Malgré son précédent poste comme chef de la section contre-espionnage du FBI, Strzok pensait naïvement que ses messages SMS depuis les téléphones du FBI, ne pourraient pas être tracés. Strzok devait dormir pendant le « Security 101 ». Ou Il était peut-être trop occupé à envoyer des SMS pendant cette formation. Sa petite amie Page ne peut pas se réjouir de s’être fourvoyée en étant certaine que l’utilisation de téléphones du bureau serait une façon sécurisée de mener leur histoire(s).
Il aurait déjà été assez malheureux pour Strzok et Page de voir leurs textes au ton adolescent tout simplement dévoilés, exposant l’abandon insouciant d’amants maudits qui cachent (pensaient-ils) des secrets aux époux cocufiés, aux collègues du bureau, et à tout le monde. Cependant, pour les comploteurs du « jamais Trump » au FBI, la publication officielle d’une partie seulement (375 sur environ 10 000) des messages, produit considérablement plus de dégâts.
Nous nous trouvons soudain face à des preuves documentées que des éléments clés de la communauté du renseignement avaient essayé de court-circuiter le processus démocratique. Et cela jette un voile nouveau et sombre sur la promotion du Russia-gate qui dure depuis un an. Il apparaît maintenant que ce ne sont pas les Russes qui ont essayé de truquer le résultat des élections américaines, mais des chefs de la communauté de renseignement américaine, des personnages de l’ombre appelés parfois le « Deep State ».

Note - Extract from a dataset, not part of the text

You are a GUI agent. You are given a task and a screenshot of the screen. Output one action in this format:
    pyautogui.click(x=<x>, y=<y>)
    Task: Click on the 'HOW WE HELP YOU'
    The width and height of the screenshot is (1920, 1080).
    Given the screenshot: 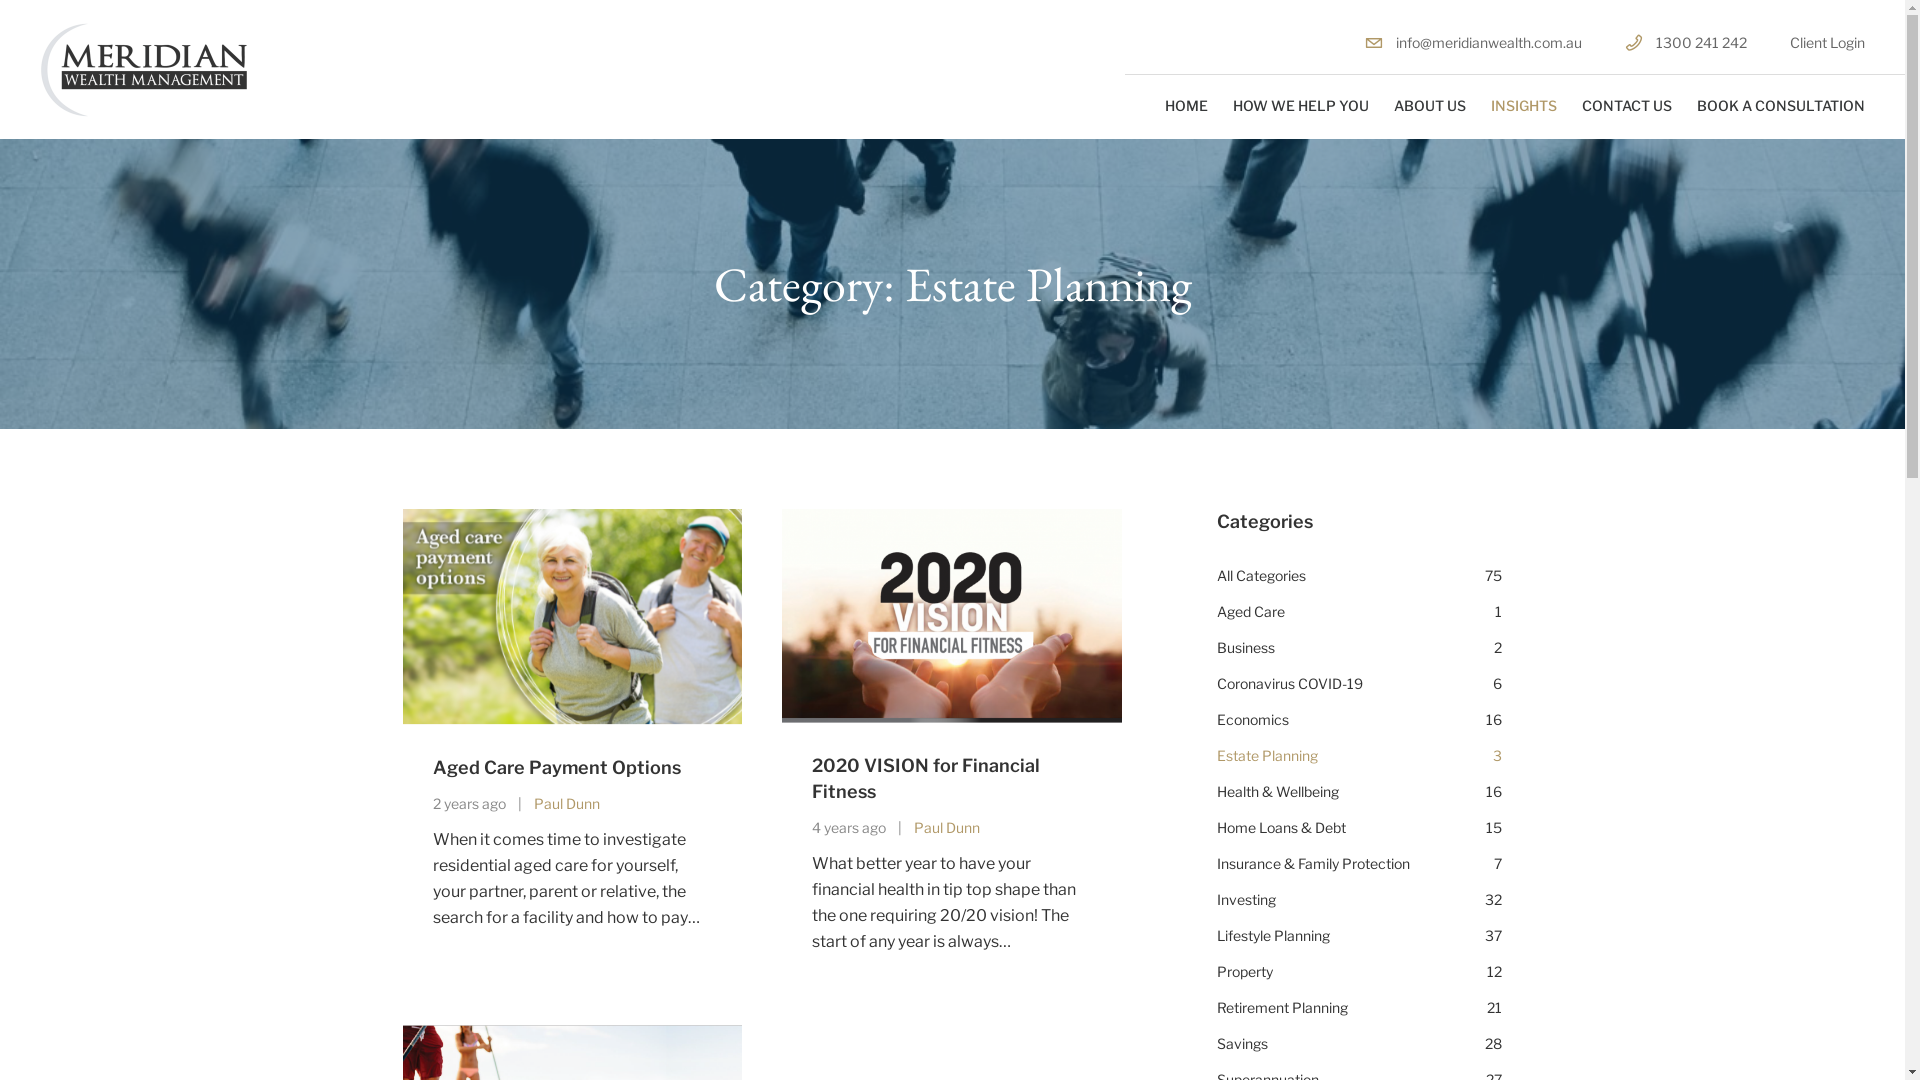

On attend la publication annoncée de plus de messages du dialogue Strzok-Page. Et l’inspecteur général du Ministère de la Justice possède apparemment des messages additionnels venant d’autres personnes de l’équipe que le conseiller spécial Robert Mueller avait choisi pour l’aider à enquêter sur le Russia-gate.
En plus de provoquer le licenciement de Strzok et Page, la révélation des messages a aussi sonné le glas de la carrière du directeur-adjoint du FBI Andrew McCabe, dans le bureau duquel s’est passé une partie du complot et qui a déjà annoncé son projet de prendre sa retraite bientôt.
Mais la principale victime est la campagne de 18 mois menée par le FBI pour saboter le candidat et actuel président Donald Trump en utilisant l’évaluation des renseignements de l’administration Obama sur le Russia-gate, la surveillance électronique à la légalité douteuse et un dossier salace puant, tout en utilisant des techniques tout aussi discutables pour exonérer Hillary Clinton et ses plus proches conseillers des crimes qui consistent notamment à mentir au FBI et à compromettre des secrets.